SMIC’s P30-B bond float OKd

The Securities and Exchange Commission (SEC) has cleared a P30-billion bond offering program stretched out for the next three years by the country’s largest conglomerate, SM Investments Corp. (SMIC).

The first tranche of the offering would be worth a maximum of P10 billion, including an option to upsize by P5 billion, the SEC said in a press statement on Thursday.

The first tranche would comprise 3.5-year bonds due in 2024, to be issued in minimum denominations of P20,000 and in multiples of P10,000 thereafter.

The bonds are expected to be listed and traded on the Philippine Dealing & Exchange Corp.

Net proceeds from the offer, estimated at P9.89 billion, would be used by SMIC—the country’s leading player in the property, banking and retailing businesses—to refinance existing debt obligations.
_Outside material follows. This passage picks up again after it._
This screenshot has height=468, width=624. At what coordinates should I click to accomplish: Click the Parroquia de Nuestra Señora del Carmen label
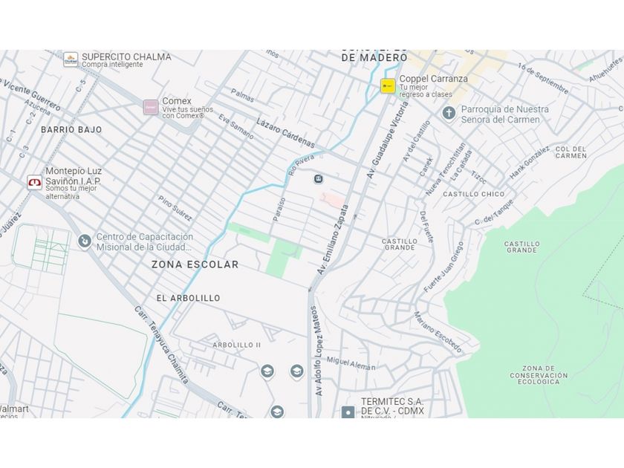(504, 114)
As the Bangko Sentral ng Pilipinas seeks to temper the impact of the COVID-19 pandemic, local interest rates have slipped to record lows. The bond market has become attractive to corporations that want to lock in long term funds at a lower cost.

The first tranche of the bonds would be offered to the public at face value through BDO Capital & Investment Corp., China Bank Capital, BPI Capital Corp., First Metro Investment Corp. and SB Capital.

The bond offering was approved by the SEC en banc under the shelf registration window. It would replenish SMIC’s old shelf amounting to P50 billion worth of bonds.

A shelf registration allows a company to stagger the sale of securities over a period not exceeding three years.

The last time that SMIC tapped the local bond market was in 2016 when it issued P20 billion worth of retail bonds due in 2023 priced at 5.1590 percent per annum.